La Cour de cassation considère que la question de la compatibilité entre une convention internationale et la loi imposant à des salariés du secteur de la santé de se faire vacciner contre la Covid-19 relève de la compétence du juge en charge de trancher le litige, à savoir la juridiction prud’homale.
En l’espèce, l’article 14 II de la loi du 5 août 2021 relative à la gestion de la crise sanitaire impose la vaccination contre la Covid-19 à certains salariés du secteur de la santé.
S’ils refusent de se faire vacciner, ces salariés ont la possibilité de poser des jours de congés ou de RTT.
Dans le cas contraire, leur contrat de travail est suspendu, sans versement de salaire.
Des salariés du secteur de la santé ont refusé de se soumettre à l’obligation vaccinale prévue par la loi.
Ces salariés ont saisi les conseils prud’hommes de Troyes et de Saint-Brieuc afin de contester la suspension de leur contrat de travail.
Dans le cadre de ces différentes procédures, la Cour de cassation a été saisie d’une même QPC.
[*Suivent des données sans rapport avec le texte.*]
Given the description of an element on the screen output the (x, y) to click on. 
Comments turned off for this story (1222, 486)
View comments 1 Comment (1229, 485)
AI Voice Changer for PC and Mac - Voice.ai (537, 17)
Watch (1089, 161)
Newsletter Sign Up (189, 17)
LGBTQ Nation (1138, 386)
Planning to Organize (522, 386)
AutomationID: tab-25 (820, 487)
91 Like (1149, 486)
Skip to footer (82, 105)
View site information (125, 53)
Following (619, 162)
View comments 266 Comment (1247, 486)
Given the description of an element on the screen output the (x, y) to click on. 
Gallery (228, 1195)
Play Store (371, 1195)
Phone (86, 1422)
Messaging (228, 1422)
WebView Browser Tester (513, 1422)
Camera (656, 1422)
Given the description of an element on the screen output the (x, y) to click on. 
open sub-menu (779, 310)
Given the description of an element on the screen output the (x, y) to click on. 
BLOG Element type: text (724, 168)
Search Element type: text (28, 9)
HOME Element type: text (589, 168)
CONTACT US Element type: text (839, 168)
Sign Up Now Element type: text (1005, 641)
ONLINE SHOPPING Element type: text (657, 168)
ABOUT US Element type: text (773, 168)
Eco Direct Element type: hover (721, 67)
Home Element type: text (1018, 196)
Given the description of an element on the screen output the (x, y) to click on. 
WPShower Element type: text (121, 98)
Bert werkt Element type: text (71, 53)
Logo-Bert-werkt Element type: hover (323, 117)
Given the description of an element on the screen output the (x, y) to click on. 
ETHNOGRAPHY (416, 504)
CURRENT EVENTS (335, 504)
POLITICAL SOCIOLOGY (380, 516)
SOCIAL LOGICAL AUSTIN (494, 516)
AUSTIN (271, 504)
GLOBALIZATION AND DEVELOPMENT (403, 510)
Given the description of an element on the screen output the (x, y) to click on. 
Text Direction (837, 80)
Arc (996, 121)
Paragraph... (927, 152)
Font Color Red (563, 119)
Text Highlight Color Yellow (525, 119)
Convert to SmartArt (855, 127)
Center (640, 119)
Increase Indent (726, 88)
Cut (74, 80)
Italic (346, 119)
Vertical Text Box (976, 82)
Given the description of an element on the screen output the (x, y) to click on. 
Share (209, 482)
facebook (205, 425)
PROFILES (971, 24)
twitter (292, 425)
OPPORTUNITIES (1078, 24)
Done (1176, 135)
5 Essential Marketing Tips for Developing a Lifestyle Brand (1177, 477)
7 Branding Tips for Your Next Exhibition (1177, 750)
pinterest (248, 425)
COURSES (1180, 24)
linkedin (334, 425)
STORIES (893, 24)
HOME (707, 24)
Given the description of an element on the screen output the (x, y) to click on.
Quelle était la QPC posée à la Cour de cassation
Lors de tout procès, les parties peuvent soutenir que l’un des textes de loi applicables à leur litige porte une atteinte aux droits et libertés garantis par la Constitution.
Elles demandent alors que Conseil Constitutionnel vérifie la constitutionnalité du texte en le saisissant de ce qu’on appelle une « question prioritaire de constitutionnalité » (QPC).
Dans le champ judiciaire, c’est à la Cour de cassation de vérifier que les conditions de transmission de cette question au Conseil Constitutionnel sont bien réunies.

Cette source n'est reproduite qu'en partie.